Internet, Innovation and Macroeconomics
- Pp. 167-189 (23)Hans W. Gottinger
From Internet induced economic effects in micro-economic structures, i.e., on enterprise and industry levels, we now address network effects on a macro scale involving productivity, growth, and the business cycle. The network effect is strongly facilitated by computerization and information technologies (ITs). Ubiquitous computerization and digitalization increasingly pervade many sectors of the economy, and communication by network technologies through the Internet (the network is the computer) as a strong catalyst. Eventually, through this synergy, most sectors of the economy will be impacted by network effects. Thus, networking and computerization have far-reaching impacts on the pace and path of the economy but they could also make the economy more vulnerable to economic shocks and security breaches. We address three important issues: networks and productivity, endogeneous growth and increasing returns.

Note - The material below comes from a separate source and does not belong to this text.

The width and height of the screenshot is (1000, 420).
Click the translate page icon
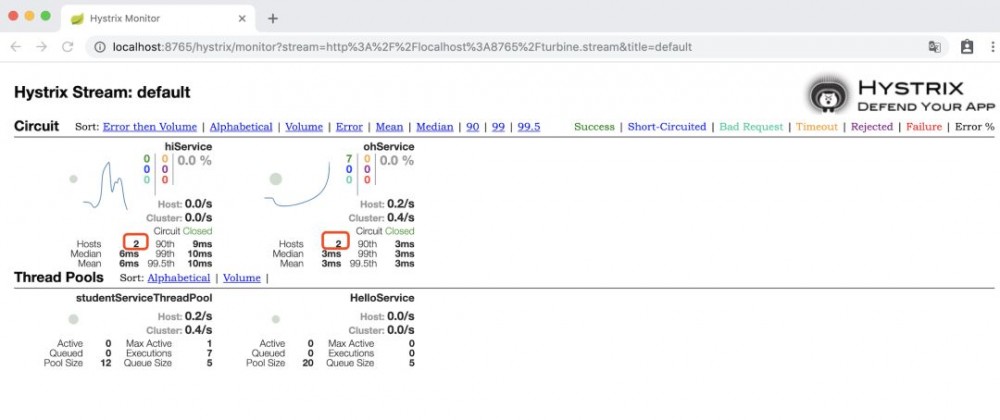pyautogui.click(x=934, y=47)
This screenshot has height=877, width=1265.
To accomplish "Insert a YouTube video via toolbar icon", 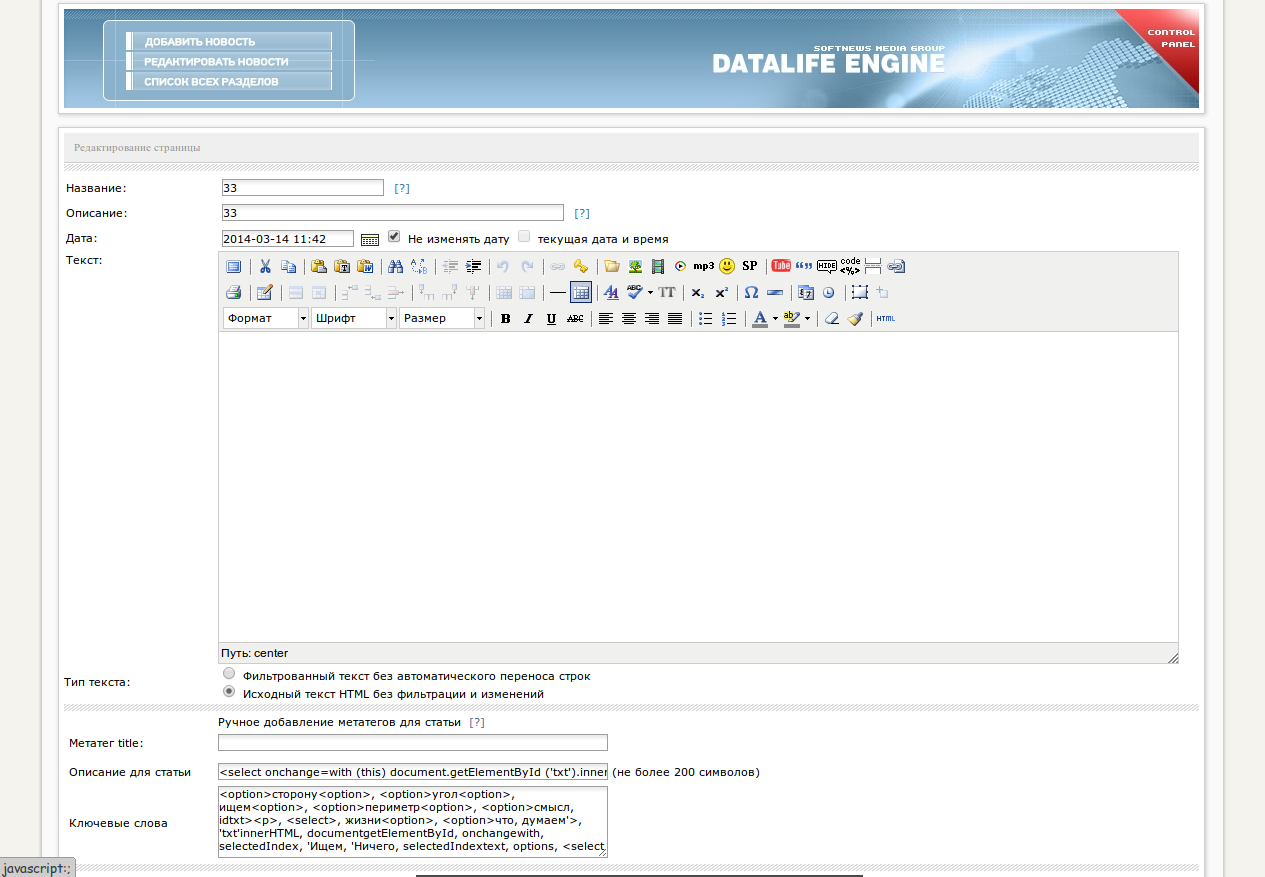I will tap(781, 266).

The relationship between technology and productivity used for the United States on the economy or sector level, found little evidence of a relationship in the 1980s. Capital IT investment between 1977 and 1989 rose several hundred per cent but was barely reflected in a rise in output per worker. There was this famous saying by Nobel prizewinning economist Robert Solow (1987): “You can see the computer age everywhere except in productivity statistics”. In the 1990s, such a positive relationship on the firm level was established empirically. On a short-term basis: one-year difference in IT investments vs one-year difference in firm productivity should be benchmarked by benefits equal to costs. However, benefits are supposed to rise by a factor of 2–8 in forecasting future benefits through productivity growth.